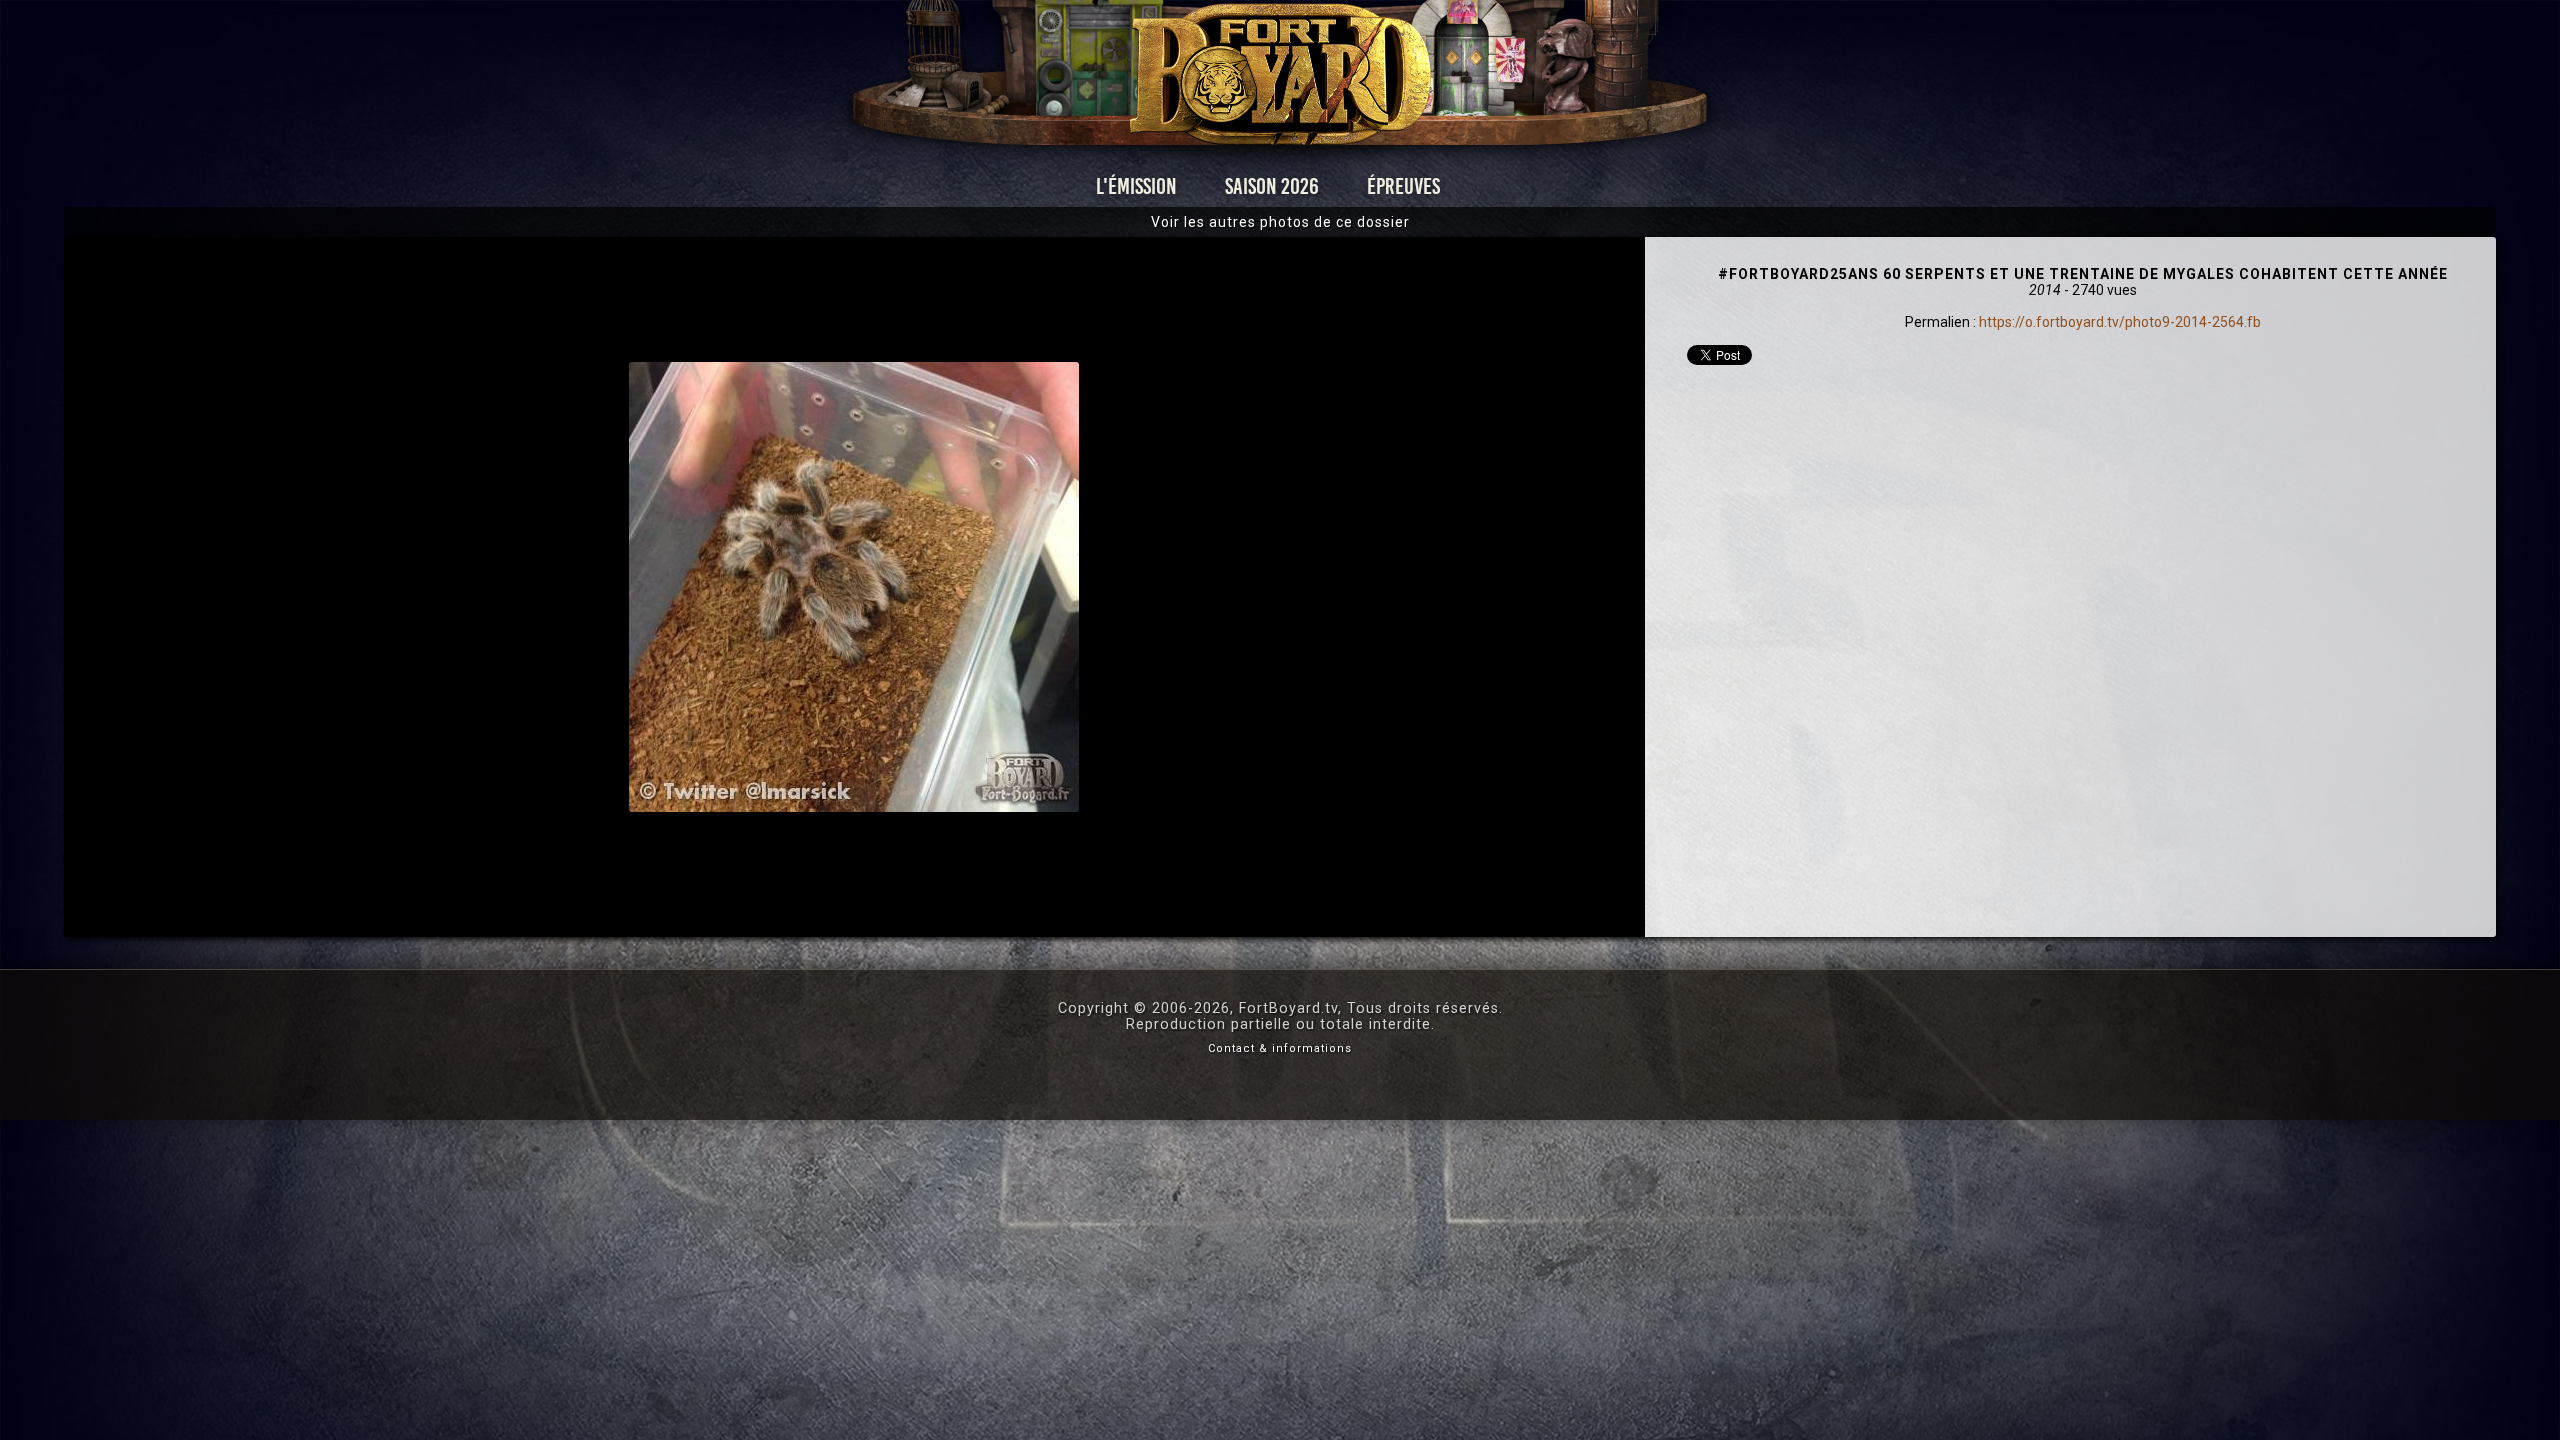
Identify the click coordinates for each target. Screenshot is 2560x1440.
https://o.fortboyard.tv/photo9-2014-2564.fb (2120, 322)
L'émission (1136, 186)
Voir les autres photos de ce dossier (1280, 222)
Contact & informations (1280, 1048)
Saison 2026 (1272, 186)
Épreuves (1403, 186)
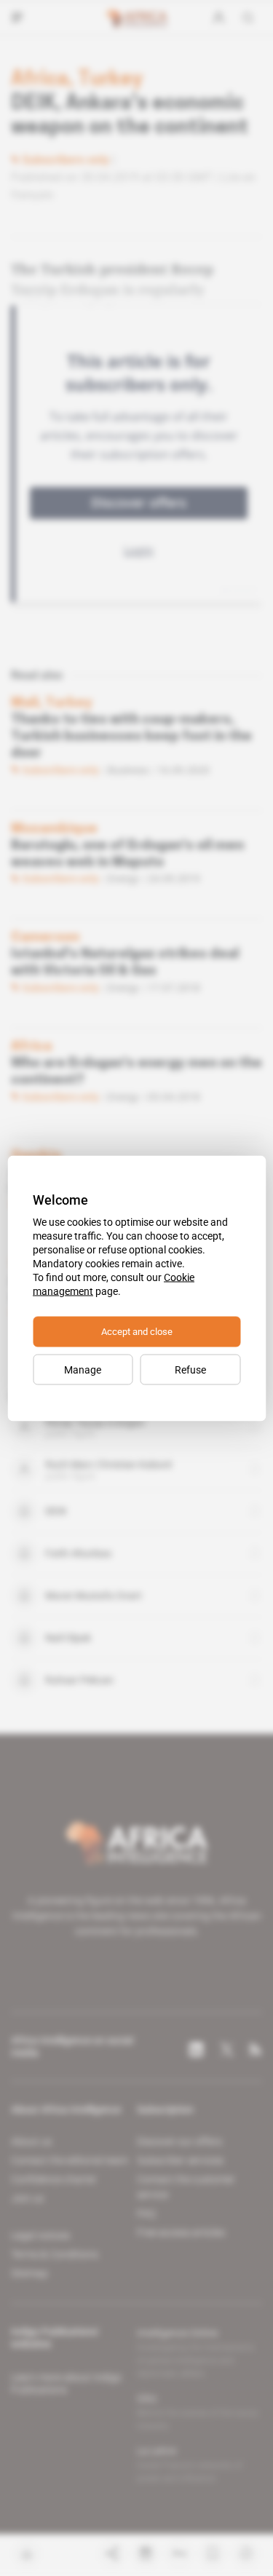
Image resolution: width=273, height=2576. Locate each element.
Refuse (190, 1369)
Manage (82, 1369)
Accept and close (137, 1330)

---

_Task goal_. The records shown above are to be repeated exactly, with the pictures left out.

_Solution_.
Identify the click coordinates for each target. Screenshot is 2560x1440.
https://o.fortboyard.tv/photo9-2014-2564.fb (2120, 322)
L'émission (1136, 186)
Voir les autres photos de ce dossier (1280, 222)
Contact & informations (1280, 1048)
Saison 2026 (1272, 186)
Épreuves (1403, 186)
Image resolution: width=273, height=2576. Locate each element.
Refuse (190, 1369)
Manage (82, 1369)
Accept and close (137, 1330)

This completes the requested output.